SET TASK:
Please copy out these records word for word, all of them from first to last.

Collected data entries:
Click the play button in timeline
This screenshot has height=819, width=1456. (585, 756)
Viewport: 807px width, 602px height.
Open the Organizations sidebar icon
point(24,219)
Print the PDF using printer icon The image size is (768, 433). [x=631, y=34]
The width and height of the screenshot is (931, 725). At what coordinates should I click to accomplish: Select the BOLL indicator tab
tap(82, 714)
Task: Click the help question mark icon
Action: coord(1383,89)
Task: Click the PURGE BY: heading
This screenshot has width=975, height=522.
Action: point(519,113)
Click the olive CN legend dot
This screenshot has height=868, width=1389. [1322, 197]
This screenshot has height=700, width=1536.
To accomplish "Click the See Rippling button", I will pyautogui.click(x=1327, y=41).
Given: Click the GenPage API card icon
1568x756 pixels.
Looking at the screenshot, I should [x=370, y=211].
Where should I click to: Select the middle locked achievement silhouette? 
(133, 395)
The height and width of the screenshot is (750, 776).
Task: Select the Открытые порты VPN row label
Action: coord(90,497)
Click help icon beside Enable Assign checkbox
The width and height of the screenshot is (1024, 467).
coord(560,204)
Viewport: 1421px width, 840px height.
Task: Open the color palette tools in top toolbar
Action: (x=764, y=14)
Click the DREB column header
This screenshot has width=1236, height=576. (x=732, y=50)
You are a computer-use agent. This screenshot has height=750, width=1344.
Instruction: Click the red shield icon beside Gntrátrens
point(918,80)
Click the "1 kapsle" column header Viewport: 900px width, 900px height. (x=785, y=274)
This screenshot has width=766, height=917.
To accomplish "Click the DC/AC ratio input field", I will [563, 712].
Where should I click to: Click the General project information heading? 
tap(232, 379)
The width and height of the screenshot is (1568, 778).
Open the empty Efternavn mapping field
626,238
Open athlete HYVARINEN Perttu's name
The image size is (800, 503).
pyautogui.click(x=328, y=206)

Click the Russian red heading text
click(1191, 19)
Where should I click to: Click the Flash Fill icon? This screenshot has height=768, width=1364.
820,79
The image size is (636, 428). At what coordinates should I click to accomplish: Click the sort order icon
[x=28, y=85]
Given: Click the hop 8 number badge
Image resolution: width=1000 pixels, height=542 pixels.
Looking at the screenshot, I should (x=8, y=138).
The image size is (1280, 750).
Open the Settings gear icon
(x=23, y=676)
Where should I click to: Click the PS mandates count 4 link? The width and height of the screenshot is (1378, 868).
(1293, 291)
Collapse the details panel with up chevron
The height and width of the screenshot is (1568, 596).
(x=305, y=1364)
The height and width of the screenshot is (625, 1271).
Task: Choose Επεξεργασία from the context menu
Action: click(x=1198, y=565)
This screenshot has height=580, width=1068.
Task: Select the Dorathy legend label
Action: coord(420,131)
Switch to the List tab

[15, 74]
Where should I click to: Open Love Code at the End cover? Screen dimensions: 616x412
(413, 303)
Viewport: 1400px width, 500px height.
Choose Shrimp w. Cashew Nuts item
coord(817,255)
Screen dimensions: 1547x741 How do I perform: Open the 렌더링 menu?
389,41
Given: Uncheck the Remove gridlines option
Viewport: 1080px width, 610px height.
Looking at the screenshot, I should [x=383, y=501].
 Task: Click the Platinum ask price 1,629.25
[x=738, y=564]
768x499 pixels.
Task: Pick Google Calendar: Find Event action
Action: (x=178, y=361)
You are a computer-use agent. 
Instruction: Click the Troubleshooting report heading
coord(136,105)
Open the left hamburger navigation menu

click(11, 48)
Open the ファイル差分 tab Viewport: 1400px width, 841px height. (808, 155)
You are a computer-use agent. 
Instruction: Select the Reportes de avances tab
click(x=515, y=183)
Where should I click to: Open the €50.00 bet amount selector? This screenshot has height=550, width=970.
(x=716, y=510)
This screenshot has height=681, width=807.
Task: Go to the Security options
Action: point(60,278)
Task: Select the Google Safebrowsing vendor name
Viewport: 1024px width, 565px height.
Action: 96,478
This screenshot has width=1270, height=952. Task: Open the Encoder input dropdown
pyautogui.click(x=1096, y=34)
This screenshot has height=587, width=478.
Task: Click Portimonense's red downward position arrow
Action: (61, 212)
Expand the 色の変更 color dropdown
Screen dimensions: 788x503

EXERCISE RESULT:
Click the play button in timeline
This screenshot has height=819, width=1456. (585, 756)
Viewport: 807px width, 602px height.
Open the Organizations sidebar icon
point(24,219)
Print the PDF using printer icon The image size is (768, 433). [x=631, y=34]
The width and height of the screenshot is (931, 725). At what coordinates should I click to accomplish: Select the BOLL indicator tab
tap(82, 714)
Task: Click the help question mark icon
Action: coord(1383,89)
Task: Click the PURGE BY: heading
This screenshot has width=975, height=522.
Action: point(519,113)
Click the olive CN legend dot
This screenshot has height=868, width=1389. [1322, 197]
This screenshot has height=700, width=1536.
To accomplish "Click the See Rippling button", I will pyautogui.click(x=1327, y=41).
Given: Click the GenPage API card icon
1568x756 pixels.
Looking at the screenshot, I should [x=370, y=211].
Where should I click to: Select the middle locked achievement silhouette? 
(133, 395)
The height and width of the screenshot is (750, 776).
Task: Select the Открытые порты VPN row label
Action: coord(90,497)
Click help icon beside Enable Assign checkbox
The width and height of the screenshot is (1024, 467).
coord(560,204)
Viewport: 1421px width, 840px height.
Task: Open the color palette tools in top toolbar
Action: (x=764, y=14)
Click the DREB column header
This screenshot has width=1236, height=576. (x=732, y=50)
You are a computer-use agent. This screenshot has height=750, width=1344.
Instruction: Click the red shield icon beside Gntrátrens
point(918,80)
Click the "1 kapsle" column header Viewport: 900px width, 900px height. (x=785, y=274)
This screenshot has width=766, height=917.
To accomplish "Click the DC/AC ratio input field", I will [563, 712].
Where should I click to: Click the General project information heading? 
tap(232, 379)
The width and height of the screenshot is (1568, 778).
Open the empty Efternavn mapping field
626,238
Open athlete HYVARINEN Perttu's name
The image size is (800, 503).
pyautogui.click(x=328, y=206)

Click the Russian red heading text
click(1191, 19)
Where should I click to: Click the Flash Fill icon? This screenshot has height=768, width=1364.
820,79
The image size is (636, 428). At what coordinates should I click to accomplish: Click the sort order icon
[x=28, y=85]
Given: Click the hop 8 number badge
Image resolution: width=1000 pixels, height=542 pixels.
Looking at the screenshot, I should (x=8, y=138).
The image size is (1280, 750).
Open the Settings gear icon
(x=23, y=676)
Where should I click to: Click the PS mandates count 4 link? The width and height of the screenshot is (1378, 868).
(1293, 291)
Collapse the details panel with up chevron
The height and width of the screenshot is (1568, 596).
(x=305, y=1364)
The height and width of the screenshot is (625, 1271).
Task: Choose Επεξεργασία from the context menu
Action: click(x=1198, y=565)
This screenshot has height=580, width=1068.
Task: Select the Dorathy legend label
Action: coord(420,131)
Switch to the List tab

[15, 74]
Where should I click to: Open Love Code at the End cover? Screen dimensions: 616x412
(413, 303)
Viewport: 1400px width, 500px height.
Choose Shrimp w. Cashew Nuts item
coord(817,255)
Screen dimensions: 1547x741 How do I perform: Open the 렌더링 menu?
389,41
Given: Uncheck the Remove gridlines option
Viewport: 1080px width, 610px height.
Looking at the screenshot, I should [x=383, y=501].
 Task: Click the Platinum ask price 1,629.25
[x=738, y=564]
768x499 pixels.
Task: Pick Google Calendar: Find Event action
Action: (x=178, y=361)
You are a computer-use agent. 
Instruction: Click the Troubleshooting report heading
coord(136,105)
Open the left hamburger navigation menu

click(11, 48)
Open the ファイル差分 tab Viewport: 1400px width, 841px height. (808, 155)
You are a computer-use agent. 
Instruction: Select the Reportes de avances tab
click(x=515, y=183)
Where should I click to: Open the €50.00 bet amount selector? This screenshot has height=550, width=970.
(x=716, y=510)
This screenshot has height=681, width=807.
Task: Go to the Security options
Action: point(60,278)
Task: Select the Google Safebrowsing vendor name
Viewport: 1024px width, 565px height.
Action: 96,478
This screenshot has width=1270, height=952. Task: Open the Encoder input dropdown
pyautogui.click(x=1096, y=34)
This screenshot has height=587, width=478.
Task: Click Portimonense's red downward position arrow
Action: (61, 212)
Expand the 色の変更 color dropdown
Screen dimensions: 788x503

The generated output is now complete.